* [PATCH] writeback: Fix use after free in inode_switch_wbs_work_fn()
@ 2026-04-13 9:36 Jan Kara
2026-04-13 16:30 ` Tejun Heo
0 siblings, 1 reply; 3+ messages in thread
From: Jan Kara @ 2026-04-13 9:36 UTC (permalink / raw)
To: Christian Brauner; +Cc: Tejun Heo, linux-fsdevel, Jan Kara, stable
inode_switch_wbs_work_fn() has a loop like:
wb_get(new_wb);
while (1) {
list = llist_del_all(&new_wb->switch_wbs_ctxs);
/* Nothing to do? */
if (!list)
break;
... process the items ...
}
Now adding of items to the list looks like:
wb_queue_isw()
if (llist_add(&isw->list, &wb->switch_wbs_ctxs))
queue_work(isw_wq, &wb->switch_work);
Because inode_switch_wbs_work_fn() loops when processing isw items, it
can happen that wb->switch_work is pending while wb->switch_wbs_ctxs is
empty. This is a problem because in that case wb can get freed (no isw
items -> no wb reference) while the work is still pending causing
use-after-free issues.
We cannot just fix this by cancelling work when freeing wb because that
could still trigger problematic 0 -> 1 transitions on wb refcount due to
wb_get() in inode_switch_wbs_work_fn(). It could be all handled with
more careful code but that seems unnecessarily complex so let's avoid
that until it is proven that the looping actually brings practical
benefit. Just remove the loop from inode_switch_wbs_work_fn() instead.

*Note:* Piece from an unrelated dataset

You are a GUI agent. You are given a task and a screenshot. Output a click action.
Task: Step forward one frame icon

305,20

That way when wb_queue_isw() queues work, we are guaranteed we have
added the first item to wb->switch_wbs_ctxs and nobody is going to
remove it (and drop the wb reference it holds) until the queued work
runs.
Fixes: e1b849cfa6b6 ("writeback: Avoid contention on wb->list_lock when switching inodes")

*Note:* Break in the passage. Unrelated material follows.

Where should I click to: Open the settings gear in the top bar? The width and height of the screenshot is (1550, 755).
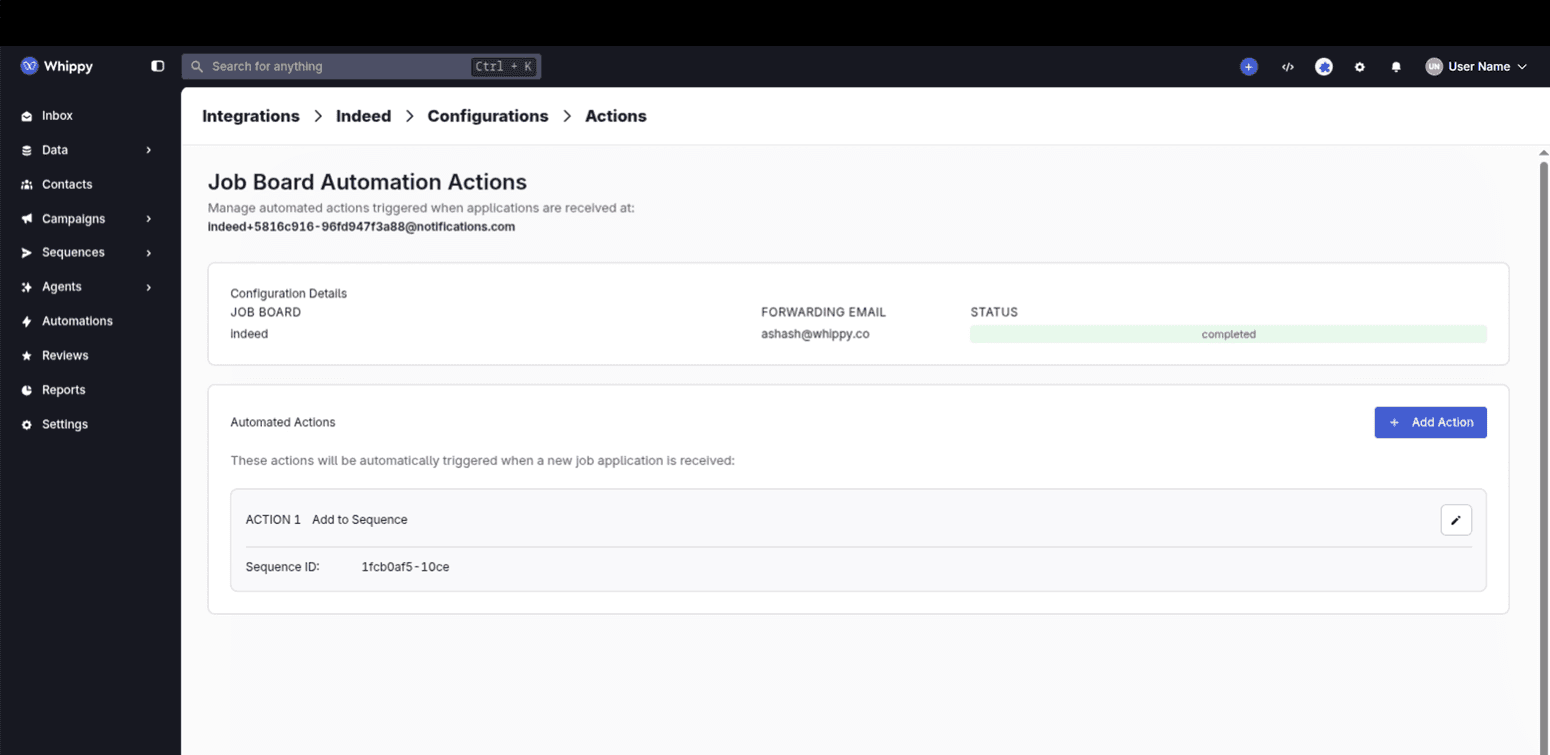[1359, 66]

CC: stable@vger.kernel.org
Signed-off-by: Jan Kara <jack@suse.cz>
---
fs/fs-writeback.c | 36 +++++++++++++++++++-----------------
1 file changed, 19 insertions(+), 17 deletions(-)
diff --git a/fs/fs-writeback.c b/fs/fs-writeback.c
index 3c75ee025bda..d63baa1b6fec 100644
--- a/fs/fs-writeback.c
+++ b/fs/fs-writeback.c
@@ -570,28 +570,30 @@ void inode_switch_wbs_work_fn(struct work_struct *work)

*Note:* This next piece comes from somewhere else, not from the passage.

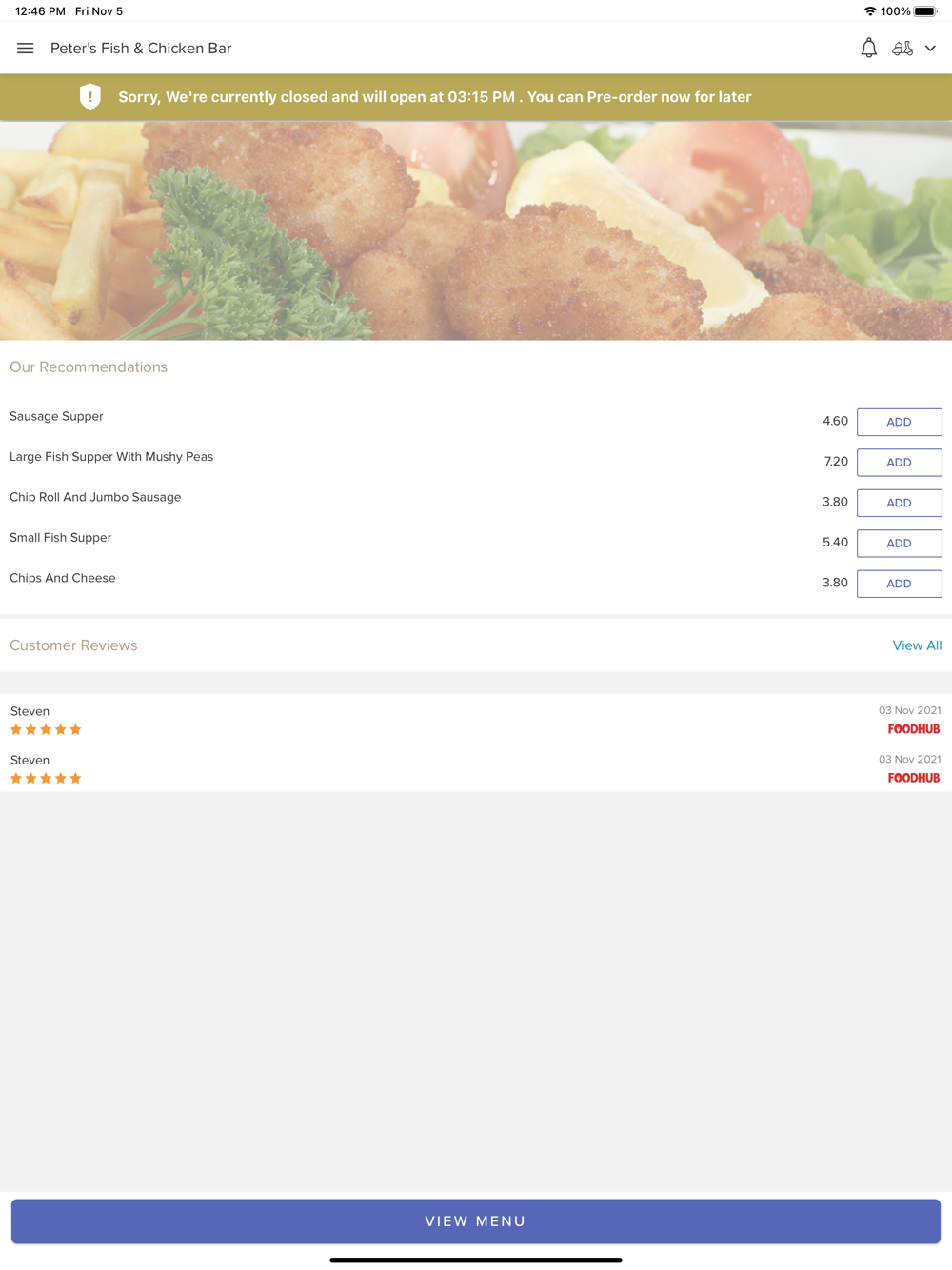Viewport: 952px width, 1270px height.
Task: Select the Sausage Supper item name
Action: point(56,416)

struct inode_switch_wbs_context *isw, *next_isw;
struct llist_node *list;
+ list = llist_del_all(&new_wb->switch_wbs_ctxs);
/*
- * Grab out reference to wb so that it cannot get freed under us
+ * Nothing to do? That would be a problem as references held by isw
+ * items protect wb from freeing...
+ */
+ if (WARN_ON_ONCE(!list))
+ return;
+
+ /*
+ * Grab our reference to wb so that it cannot get freed under us
* after we process all the isw items.
*/
wb_get(new_wb);
- while (1) {
- list = llist_del_all(&new_wb->switch_wbs_ctxs);
- /* Nothing to do? */
- if (!list)
- break;
- /*
- * In addition to synchronizing among switchers, I_WB_SWITCH
- * tells the RCU protected stat update paths to grab the i_page
- * lock so that stat transfer can synchronize against them.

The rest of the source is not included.